AI systems are made up of the application leveraging an AI model and very often an AI platform-as-a-service provider who delivers the AI model itself. Additional service providers, such as data brokers, data scientists, and architects support the model and data pipelines. The context of the overall system through which AI capabilities are delivered and consumed is critical to understand.
Consistent with the approach taken in the Microsoft Shared AI Responsibility Model as well as in the book Guardians of AI (R. Diver, 2024), we found it helpful to think of an AI system in terms of the following three layers. This approach can generally be applied to any AI scenario regardless of model type (generative, predictive, rules-based).

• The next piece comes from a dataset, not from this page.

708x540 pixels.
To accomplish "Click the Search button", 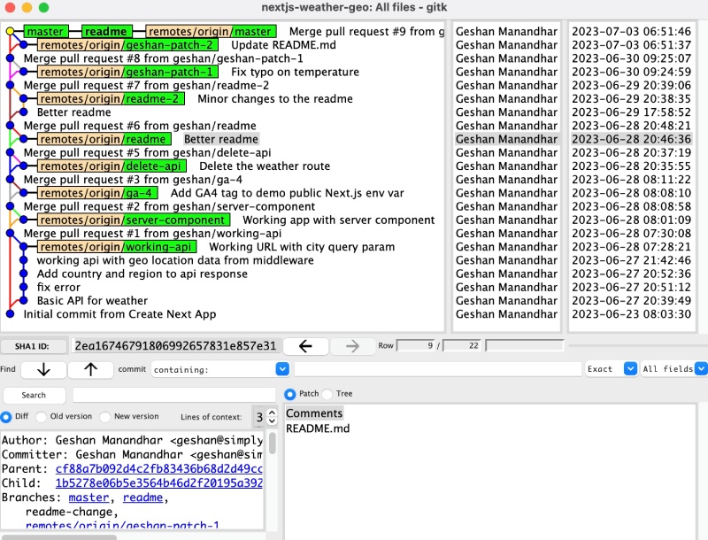I will [34, 395].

AI System Layer | Description | Security Considerations | Addressed in this certification? |
---|---|---|---|
AI Usage Layer | This is where the end-user interacts with the AI application. This is where the AI capabilities are consumed. | Behaviors of end-users of AI technologies can intentionally or unintentionally lead to security incidents, just like in traditional IT. When members of the organization’s workforce leverage AI in the execution of their duties, controls in the AI usage layer (e.g., training, acceptable use policies) should be implemented to help ensure that AI is being used appropriately. | No. HITRUST CSF requirements to address AI usage risks are being added to v12 of the HITRUST CSF (ETA H2 2025) for consideration in all HITRUST assessments. |
AI Application Layer | The AI application provides the AI service or interface that is consumed by the end-user. This layer could be as simple as a command line interface interacting with an AI service provider’s API or as complex as a full-featured web application. This is where the end-user’s inputs that will be passed to the AI model are captured, and this is also where the AI model’s response is displayed to the user. Techniques used to ground AI outputs (e.g., RAG) or extend AI capabilities (e.g., using language model tools such as agents and plugins) occur at this layer. | This layer includes several key security controls that the AI application provider is either fully or partially responsible for (e.g., AI application safety and security system such as input filters). | Yes |
AI Platform Layer | This layer provides AI capabilities to AI applications. In this layer the AI model is served to the AI application, typically through APIs. In addition to the trained model and model-serving infrastructure, this layer also includes the AI engineering tools used to create and deploy the model, any model tuning performed by the AI platform provider, and any specialized AI compute infrastructure leveraged. | Depending on the AI system architecture and AI model used, the AI platform provider may be responsible for several key AI cybersecurity controls residing in this layer (e.g., model safety systems such as output filters implemented by the AI platform provider). Also residing in this layer are the controls performed during model creation and tuning (e.g., dataset sanitization). | Yes |
NOTE: The underlying IT platform and infrastructure that comprises the IT system using the AI model must be scoped into the underlying HITRUST e1, i1, or r2 assessment that the HITRUST AI Security Certification assessment is attached to. In other words, these layers are additive to the IT technology layers typically included in the scope of a HITRUST assessment.